The game wasn’t ever really in doubt. So with three minutes remaining, Dyson called timeout to allow his seniors, and those of Nikiski, one final curtain call.

“It was really nice, when they pulled us out. The whole gym cheered, even for the other team,” Powell said. “It’s so hard, being a senior and having the season end that way.”

In the locker room after the game, a tearful Dyson read the words that Ohio State wrestling coach Tom Ryan told his team in similar circumstances.

“No one knows what it feels like to have a title shot taken away except someone who had a shot,” Dyson read. “In the same context no one knows what it’s like to watch a loved one suffer from a virus except one who is. In the end, we have to simply trust those who are making these decisions.”

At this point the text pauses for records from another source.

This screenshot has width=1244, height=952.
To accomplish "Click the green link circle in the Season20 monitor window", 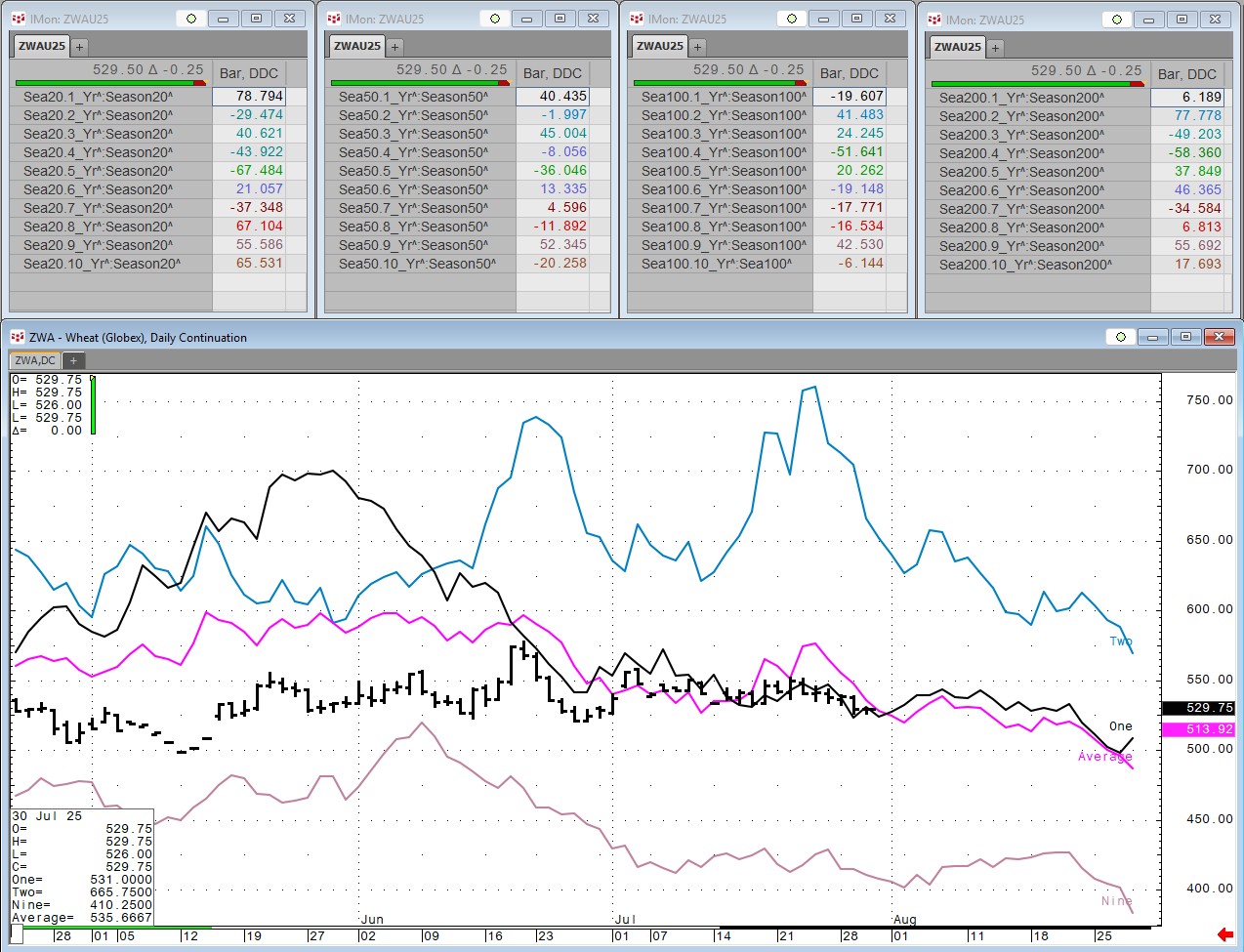I will tap(191, 19).
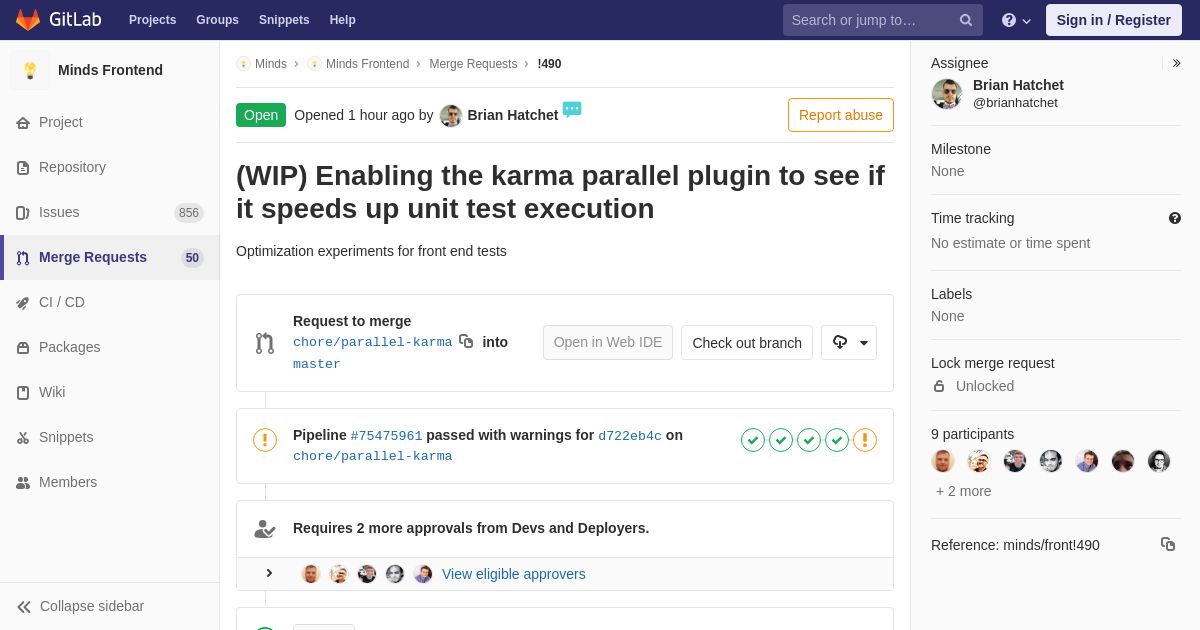The image size is (1200, 630).
Task: Open pipeline #75475961 link
Action: point(386,436)
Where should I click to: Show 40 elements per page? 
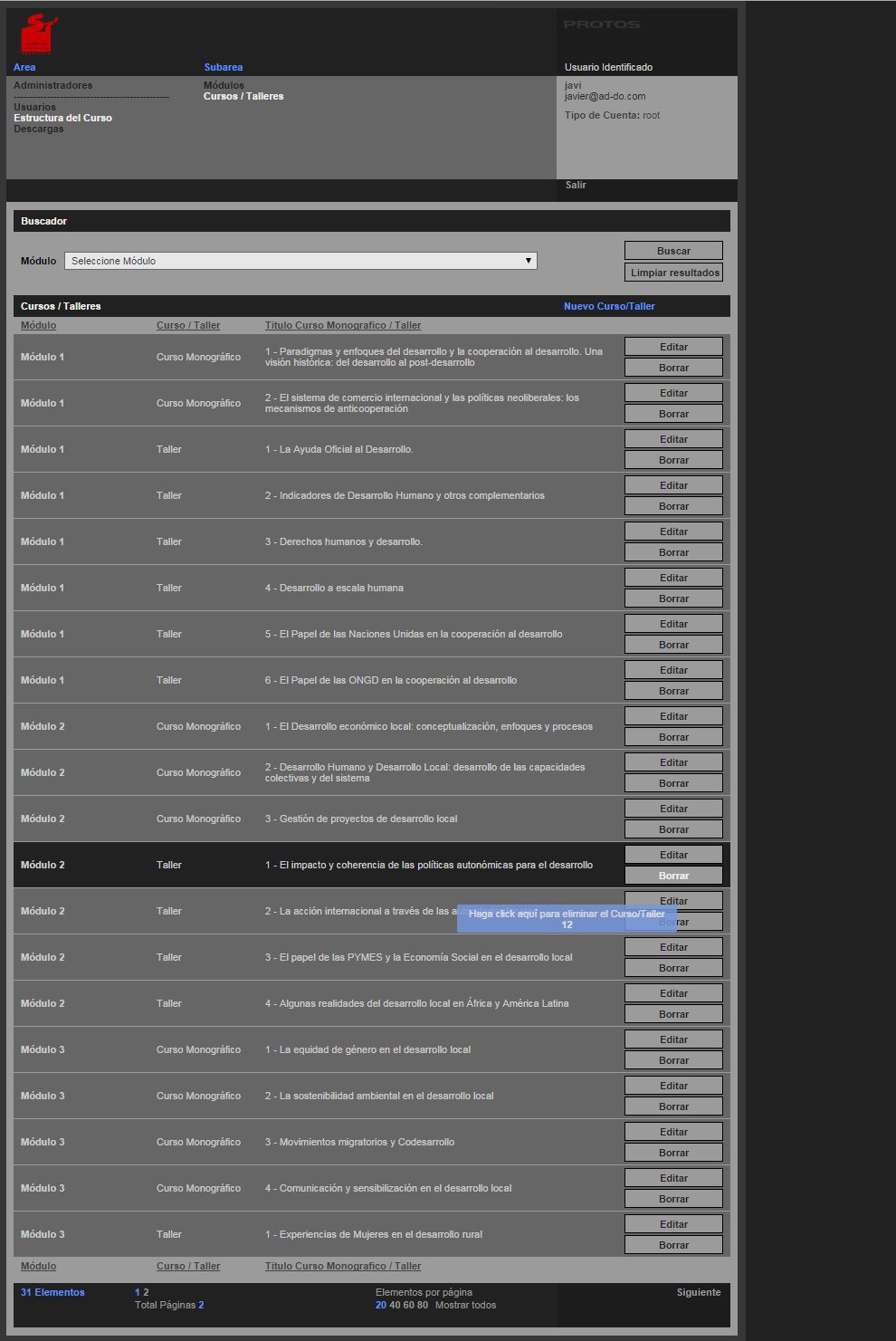[395, 1305]
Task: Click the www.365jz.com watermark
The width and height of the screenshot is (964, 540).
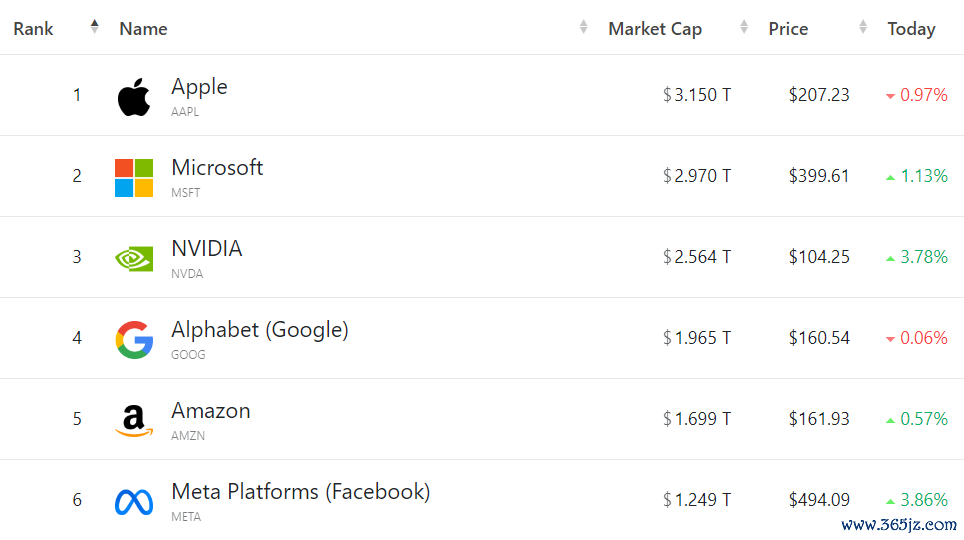Action: pos(899,525)
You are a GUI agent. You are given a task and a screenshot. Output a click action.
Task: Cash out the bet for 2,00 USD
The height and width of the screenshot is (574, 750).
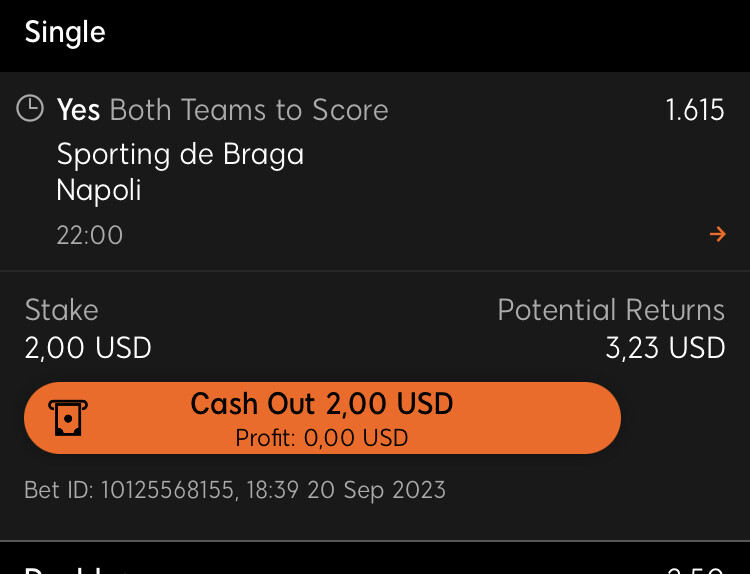tap(322, 418)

The team offered up one last “Hoo-rah!”, and that was that. They went their separate ways one last time.

The first year they won the state championship, the Lady Lions were so nervous about drenching their head coaches that they didn’t even celebrate all that much. Two years ago, they popped bottles of apple cider and confetti. Last year, they attempted to ambush their coaches with Nerf guns, a plan that turned sideways when the coaches, tipped off, showed up with water guns. This year, the plan was water balloons … but they’ll have to wait.

A few days after the school closed its doors for the foreseeable future, Dyson penned an open letter to his team. “I couldn’t have asked for anything more,” he wrote. “The countless hours spent outside of practice truly becoming students of the game. Every time the alarm went off at 5:00 a.m. so that you could make it to 6:00 a.m. workouts, you put this family first and I’m honored to be your coach. You helped create a culture that will be around for years to come. If I could handpick my team, I’d pick every one of you, every time.”

Most of the players will be back next year. But the seniors won’t. “All the hard work, and the time in the gym that we spent through all of that, it all paid off,” Destiny Reimers said. “But I wish that wasn’t the last game I ever got to play in high school.”

Reimers, who was just named the Alaska Girls Basketball Player of the Year, will head to the University of Alaska-Fairbanks to continue to play. Smallwood is headed to Green River College in Washington State, while Powell is still considering her options. All three leave Anchorage without a career-ending state championship, but with those proverbial life lessons.

“We know how good we were,” Smallwood says. “We know we would have gotten a championship.”